#### Work to be completed:
Change "dropdown" to "menu" in the data from the line with "Where should I click to: Open the Hyperliquid" to the line with "click(x=558, y=88)", and write out those lines again with nothing else altered.

Data for locating described items
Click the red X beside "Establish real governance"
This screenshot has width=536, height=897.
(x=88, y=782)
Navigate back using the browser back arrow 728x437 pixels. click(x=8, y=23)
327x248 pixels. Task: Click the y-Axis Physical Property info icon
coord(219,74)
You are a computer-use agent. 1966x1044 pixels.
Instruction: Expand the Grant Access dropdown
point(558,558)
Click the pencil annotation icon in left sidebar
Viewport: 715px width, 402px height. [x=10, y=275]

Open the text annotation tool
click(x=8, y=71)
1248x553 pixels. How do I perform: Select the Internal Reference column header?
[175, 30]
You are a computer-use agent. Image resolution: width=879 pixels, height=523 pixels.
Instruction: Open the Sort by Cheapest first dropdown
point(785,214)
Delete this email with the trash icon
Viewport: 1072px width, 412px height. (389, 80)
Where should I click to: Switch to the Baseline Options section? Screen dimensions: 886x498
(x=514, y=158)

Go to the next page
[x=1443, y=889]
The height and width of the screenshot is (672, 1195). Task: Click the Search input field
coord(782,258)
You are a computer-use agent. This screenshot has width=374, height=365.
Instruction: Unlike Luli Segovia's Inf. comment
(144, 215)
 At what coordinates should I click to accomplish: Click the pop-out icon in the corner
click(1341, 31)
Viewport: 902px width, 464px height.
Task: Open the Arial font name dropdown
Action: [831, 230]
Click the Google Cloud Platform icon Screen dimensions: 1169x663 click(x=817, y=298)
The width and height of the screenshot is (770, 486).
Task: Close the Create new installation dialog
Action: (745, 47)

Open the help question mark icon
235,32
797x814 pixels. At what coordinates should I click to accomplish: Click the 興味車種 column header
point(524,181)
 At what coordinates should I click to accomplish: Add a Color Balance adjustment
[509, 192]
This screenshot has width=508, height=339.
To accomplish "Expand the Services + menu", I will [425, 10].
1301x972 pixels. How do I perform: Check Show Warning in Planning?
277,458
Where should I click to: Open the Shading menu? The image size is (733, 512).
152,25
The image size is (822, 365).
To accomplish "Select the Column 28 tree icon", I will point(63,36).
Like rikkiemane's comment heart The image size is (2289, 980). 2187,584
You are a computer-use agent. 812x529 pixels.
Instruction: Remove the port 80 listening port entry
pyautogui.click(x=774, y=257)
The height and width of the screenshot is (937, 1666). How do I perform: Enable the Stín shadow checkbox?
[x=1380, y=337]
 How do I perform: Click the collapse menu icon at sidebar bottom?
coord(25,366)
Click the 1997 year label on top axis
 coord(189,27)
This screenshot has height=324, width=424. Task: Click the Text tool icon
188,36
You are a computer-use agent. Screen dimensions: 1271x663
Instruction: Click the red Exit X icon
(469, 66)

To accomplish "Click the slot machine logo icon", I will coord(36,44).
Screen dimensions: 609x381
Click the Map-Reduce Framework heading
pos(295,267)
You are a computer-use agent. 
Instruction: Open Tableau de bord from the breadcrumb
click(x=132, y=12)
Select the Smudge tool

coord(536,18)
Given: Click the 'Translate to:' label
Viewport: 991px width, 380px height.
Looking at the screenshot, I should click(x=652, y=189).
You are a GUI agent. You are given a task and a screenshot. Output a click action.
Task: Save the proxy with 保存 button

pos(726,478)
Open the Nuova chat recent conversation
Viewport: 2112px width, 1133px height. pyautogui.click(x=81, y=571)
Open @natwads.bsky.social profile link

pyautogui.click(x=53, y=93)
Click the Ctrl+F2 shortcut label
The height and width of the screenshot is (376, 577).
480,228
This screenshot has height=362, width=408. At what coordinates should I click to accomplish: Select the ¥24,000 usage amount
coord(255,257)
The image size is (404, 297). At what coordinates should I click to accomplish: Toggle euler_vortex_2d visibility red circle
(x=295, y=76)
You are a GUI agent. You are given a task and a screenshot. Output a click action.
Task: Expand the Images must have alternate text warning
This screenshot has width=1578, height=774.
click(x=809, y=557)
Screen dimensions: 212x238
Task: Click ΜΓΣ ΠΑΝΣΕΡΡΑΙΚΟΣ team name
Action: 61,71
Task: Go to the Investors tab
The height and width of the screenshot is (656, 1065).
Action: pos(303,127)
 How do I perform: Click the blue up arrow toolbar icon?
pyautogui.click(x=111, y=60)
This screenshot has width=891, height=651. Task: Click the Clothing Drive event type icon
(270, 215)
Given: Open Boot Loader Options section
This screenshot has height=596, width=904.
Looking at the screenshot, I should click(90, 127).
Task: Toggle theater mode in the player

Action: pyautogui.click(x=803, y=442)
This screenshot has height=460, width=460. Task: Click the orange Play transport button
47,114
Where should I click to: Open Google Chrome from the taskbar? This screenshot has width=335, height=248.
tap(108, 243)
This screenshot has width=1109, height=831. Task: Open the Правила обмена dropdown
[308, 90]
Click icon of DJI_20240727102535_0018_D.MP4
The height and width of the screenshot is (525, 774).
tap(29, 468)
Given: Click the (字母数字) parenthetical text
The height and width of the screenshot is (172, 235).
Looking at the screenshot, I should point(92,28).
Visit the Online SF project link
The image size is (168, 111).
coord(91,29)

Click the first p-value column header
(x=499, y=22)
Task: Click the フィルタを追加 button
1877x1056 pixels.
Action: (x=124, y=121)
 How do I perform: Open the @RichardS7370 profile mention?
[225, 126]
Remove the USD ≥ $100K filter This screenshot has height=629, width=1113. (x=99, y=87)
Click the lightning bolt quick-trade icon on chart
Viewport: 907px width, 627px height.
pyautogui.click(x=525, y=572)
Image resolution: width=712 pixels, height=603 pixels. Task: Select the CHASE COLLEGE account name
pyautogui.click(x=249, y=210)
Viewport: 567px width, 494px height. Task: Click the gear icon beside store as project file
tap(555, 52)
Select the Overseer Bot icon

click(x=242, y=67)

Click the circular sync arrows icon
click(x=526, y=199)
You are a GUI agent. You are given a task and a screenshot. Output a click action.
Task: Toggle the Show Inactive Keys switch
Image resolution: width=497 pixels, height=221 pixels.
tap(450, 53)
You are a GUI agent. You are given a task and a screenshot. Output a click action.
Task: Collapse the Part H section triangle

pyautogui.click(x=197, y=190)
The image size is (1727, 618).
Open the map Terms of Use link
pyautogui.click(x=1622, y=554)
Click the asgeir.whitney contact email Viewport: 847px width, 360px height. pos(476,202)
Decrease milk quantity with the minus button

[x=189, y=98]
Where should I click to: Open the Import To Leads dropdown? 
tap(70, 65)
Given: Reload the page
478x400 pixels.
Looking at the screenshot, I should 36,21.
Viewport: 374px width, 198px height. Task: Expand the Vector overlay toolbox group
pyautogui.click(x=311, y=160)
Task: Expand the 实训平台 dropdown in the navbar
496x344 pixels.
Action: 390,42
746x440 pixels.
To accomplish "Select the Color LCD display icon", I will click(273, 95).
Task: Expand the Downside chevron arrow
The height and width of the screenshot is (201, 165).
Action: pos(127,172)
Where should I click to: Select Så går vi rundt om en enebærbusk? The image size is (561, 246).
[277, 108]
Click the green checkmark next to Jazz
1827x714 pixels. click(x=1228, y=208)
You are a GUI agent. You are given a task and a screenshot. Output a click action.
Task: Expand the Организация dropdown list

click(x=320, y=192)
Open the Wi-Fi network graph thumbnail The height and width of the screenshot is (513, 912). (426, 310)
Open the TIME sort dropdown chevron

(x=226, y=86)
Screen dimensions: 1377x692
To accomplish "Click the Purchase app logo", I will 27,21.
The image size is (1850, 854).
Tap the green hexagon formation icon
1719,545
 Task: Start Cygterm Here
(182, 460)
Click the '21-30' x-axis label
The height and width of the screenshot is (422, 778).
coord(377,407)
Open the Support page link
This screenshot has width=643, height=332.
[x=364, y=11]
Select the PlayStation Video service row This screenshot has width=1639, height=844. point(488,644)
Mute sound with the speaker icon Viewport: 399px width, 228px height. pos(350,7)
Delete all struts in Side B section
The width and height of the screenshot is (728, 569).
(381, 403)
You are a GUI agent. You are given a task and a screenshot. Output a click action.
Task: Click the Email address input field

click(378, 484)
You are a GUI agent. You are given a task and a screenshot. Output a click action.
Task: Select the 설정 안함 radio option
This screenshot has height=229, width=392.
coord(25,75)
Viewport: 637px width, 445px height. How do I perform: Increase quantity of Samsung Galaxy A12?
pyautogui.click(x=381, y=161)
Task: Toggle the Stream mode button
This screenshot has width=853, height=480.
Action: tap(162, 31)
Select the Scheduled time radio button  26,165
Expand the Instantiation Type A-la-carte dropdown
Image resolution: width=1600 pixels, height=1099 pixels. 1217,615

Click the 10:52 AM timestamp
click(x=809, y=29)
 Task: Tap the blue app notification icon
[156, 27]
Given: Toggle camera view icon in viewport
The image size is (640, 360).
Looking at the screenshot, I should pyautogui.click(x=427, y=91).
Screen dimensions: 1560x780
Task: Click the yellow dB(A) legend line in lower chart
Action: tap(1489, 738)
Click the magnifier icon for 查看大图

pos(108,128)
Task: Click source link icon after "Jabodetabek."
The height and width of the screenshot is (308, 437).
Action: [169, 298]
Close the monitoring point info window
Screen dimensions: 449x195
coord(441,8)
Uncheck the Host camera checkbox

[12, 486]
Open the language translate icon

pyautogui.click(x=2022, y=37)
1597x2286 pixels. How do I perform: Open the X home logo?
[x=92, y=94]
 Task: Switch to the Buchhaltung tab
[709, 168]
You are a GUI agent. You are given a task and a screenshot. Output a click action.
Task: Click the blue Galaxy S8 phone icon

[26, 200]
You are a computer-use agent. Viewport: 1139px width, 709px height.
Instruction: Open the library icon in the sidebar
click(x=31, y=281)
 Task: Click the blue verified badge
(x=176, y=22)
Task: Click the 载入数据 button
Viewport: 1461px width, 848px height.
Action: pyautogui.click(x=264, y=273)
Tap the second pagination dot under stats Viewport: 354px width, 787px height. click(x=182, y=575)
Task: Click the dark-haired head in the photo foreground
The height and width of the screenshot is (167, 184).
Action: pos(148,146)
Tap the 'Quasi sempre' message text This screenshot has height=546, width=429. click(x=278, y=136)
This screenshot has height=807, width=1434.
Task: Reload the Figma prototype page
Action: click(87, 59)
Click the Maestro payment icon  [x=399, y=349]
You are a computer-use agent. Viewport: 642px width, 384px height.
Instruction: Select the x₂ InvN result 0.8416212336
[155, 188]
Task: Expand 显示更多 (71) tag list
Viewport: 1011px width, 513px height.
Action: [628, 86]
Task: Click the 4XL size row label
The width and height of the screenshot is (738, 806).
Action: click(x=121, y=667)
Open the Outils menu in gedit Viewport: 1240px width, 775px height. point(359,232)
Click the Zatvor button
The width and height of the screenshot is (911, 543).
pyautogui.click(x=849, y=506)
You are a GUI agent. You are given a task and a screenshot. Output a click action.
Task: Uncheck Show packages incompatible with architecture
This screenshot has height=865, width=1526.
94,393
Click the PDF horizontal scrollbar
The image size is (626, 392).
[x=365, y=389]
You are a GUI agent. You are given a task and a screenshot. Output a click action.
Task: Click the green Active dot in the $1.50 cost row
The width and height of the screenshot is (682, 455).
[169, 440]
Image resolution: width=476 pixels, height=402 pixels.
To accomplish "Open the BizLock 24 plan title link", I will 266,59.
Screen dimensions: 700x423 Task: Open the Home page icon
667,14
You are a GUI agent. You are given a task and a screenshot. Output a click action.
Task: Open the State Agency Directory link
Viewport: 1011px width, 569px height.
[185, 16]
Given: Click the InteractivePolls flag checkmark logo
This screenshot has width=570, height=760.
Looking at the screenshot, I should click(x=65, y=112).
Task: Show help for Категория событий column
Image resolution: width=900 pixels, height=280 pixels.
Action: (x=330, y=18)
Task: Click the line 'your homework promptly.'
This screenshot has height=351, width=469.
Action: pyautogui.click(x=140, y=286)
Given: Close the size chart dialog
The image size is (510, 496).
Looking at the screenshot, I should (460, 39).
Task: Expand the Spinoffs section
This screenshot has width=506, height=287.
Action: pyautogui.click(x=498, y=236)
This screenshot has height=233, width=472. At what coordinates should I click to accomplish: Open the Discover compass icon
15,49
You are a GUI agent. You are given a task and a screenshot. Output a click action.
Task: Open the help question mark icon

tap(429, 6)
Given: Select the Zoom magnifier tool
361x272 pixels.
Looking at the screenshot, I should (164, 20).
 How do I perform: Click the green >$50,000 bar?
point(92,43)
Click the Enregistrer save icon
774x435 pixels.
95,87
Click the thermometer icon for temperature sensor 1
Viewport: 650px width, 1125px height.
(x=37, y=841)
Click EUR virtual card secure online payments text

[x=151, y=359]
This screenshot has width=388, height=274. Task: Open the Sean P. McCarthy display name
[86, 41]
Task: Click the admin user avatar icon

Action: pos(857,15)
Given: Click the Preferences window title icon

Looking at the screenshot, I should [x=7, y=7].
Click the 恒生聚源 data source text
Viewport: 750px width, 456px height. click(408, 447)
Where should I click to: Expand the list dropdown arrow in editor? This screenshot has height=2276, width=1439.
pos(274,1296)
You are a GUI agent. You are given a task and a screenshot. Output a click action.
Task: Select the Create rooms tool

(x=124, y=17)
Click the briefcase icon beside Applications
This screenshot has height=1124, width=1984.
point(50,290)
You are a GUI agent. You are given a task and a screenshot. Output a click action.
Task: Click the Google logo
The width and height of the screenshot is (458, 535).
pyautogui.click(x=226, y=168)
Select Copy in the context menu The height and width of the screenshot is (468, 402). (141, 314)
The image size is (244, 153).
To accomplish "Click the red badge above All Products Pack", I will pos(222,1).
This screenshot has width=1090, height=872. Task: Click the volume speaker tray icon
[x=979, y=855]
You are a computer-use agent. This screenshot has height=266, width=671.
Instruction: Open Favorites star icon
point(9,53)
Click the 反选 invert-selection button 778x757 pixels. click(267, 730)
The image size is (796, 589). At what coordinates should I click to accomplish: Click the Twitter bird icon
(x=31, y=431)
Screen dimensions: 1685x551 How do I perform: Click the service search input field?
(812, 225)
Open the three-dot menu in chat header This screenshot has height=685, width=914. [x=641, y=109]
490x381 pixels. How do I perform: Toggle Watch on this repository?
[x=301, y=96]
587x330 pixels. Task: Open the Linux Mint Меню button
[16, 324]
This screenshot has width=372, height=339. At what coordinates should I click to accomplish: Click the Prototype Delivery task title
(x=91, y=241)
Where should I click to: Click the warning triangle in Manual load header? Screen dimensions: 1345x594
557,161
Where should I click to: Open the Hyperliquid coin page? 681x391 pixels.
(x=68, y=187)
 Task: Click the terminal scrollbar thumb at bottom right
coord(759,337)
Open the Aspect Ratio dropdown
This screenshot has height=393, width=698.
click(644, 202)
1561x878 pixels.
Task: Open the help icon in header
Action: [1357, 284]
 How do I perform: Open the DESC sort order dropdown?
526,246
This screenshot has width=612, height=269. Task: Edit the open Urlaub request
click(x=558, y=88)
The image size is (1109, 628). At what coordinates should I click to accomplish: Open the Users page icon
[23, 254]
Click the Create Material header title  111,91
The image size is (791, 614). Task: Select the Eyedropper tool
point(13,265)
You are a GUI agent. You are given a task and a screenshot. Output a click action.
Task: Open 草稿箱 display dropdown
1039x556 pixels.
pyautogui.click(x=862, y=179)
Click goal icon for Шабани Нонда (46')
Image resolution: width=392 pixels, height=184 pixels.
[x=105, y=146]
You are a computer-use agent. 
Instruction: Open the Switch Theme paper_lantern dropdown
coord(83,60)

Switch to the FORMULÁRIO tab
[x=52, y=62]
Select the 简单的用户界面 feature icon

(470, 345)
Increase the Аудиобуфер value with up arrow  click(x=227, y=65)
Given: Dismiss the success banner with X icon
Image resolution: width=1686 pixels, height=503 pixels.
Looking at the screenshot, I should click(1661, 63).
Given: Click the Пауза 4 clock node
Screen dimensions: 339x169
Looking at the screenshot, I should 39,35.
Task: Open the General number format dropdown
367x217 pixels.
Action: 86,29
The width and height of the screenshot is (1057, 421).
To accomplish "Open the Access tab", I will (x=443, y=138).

#### Response below:
Where should I click to: Open the Hyperliquid coin page? 681x391 pixels.
(x=68, y=187)
 Task: Click the terminal scrollbar thumb at bottom right
coord(759,337)
Open the Aspect Ratio menu
This screenshot has height=393, width=698.
click(644, 202)
1561x878 pixels.
Task: Open the help icon in header
Action: [1357, 284]
 How do I perform: Open the DESC sort order menu?
526,246
This screenshot has width=612, height=269. Task: Edit the open Urlaub request
click(x=558, y=88)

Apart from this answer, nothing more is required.